- [Dataset rows]:
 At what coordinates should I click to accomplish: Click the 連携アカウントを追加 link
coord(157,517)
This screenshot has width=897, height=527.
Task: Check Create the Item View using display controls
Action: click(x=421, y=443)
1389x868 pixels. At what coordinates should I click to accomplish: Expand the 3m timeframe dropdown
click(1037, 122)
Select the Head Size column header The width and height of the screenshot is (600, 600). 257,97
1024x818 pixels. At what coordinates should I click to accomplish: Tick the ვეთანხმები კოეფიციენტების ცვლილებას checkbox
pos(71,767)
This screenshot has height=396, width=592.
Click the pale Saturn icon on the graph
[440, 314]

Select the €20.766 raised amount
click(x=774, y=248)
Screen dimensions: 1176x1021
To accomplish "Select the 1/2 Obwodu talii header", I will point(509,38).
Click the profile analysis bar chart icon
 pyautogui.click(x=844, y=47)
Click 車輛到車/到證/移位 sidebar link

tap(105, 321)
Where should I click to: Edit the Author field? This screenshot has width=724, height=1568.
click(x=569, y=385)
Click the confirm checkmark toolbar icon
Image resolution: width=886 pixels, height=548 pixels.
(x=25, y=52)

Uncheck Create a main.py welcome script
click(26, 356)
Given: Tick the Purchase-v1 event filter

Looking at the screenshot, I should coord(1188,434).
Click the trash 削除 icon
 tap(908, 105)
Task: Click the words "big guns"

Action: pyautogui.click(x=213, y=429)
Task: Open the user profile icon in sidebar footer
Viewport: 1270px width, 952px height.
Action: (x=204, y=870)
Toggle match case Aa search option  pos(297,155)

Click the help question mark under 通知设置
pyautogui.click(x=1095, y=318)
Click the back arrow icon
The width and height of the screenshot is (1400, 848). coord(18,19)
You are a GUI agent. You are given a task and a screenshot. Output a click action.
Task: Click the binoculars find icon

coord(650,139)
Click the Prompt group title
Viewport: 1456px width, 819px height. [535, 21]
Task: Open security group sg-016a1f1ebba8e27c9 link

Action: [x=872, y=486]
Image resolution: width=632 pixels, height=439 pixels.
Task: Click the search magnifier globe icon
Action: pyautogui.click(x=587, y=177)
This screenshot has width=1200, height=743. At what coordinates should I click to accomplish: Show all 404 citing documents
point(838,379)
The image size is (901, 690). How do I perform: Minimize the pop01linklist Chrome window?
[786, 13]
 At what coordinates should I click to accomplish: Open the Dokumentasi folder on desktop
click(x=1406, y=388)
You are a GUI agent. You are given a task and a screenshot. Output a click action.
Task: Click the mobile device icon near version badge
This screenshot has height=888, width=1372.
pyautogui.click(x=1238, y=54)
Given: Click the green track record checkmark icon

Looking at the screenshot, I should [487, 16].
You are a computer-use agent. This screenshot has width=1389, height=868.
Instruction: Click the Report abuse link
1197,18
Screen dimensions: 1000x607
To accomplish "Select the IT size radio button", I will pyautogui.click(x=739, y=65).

- [Brief]: Reproduce the data verbatim from its first line through the line containing "Select the Head", with both of these lines included.

- [Task result]:
 At what coordinates should I click to accomplish: Click the 連携アカウントを追加 link
coord(157,517)
This screenshot has width=897, height=527.
Task: Check Create the Item View using display controls
Action: click(x=421, y=443)
1389x868 pixels. At what coordinates should I click to accomplish: Expand the 3m timeframe dropdown
click(1037, 122)
Select the Head Size column header The width and height of the screenshot is (600, 600). 257,97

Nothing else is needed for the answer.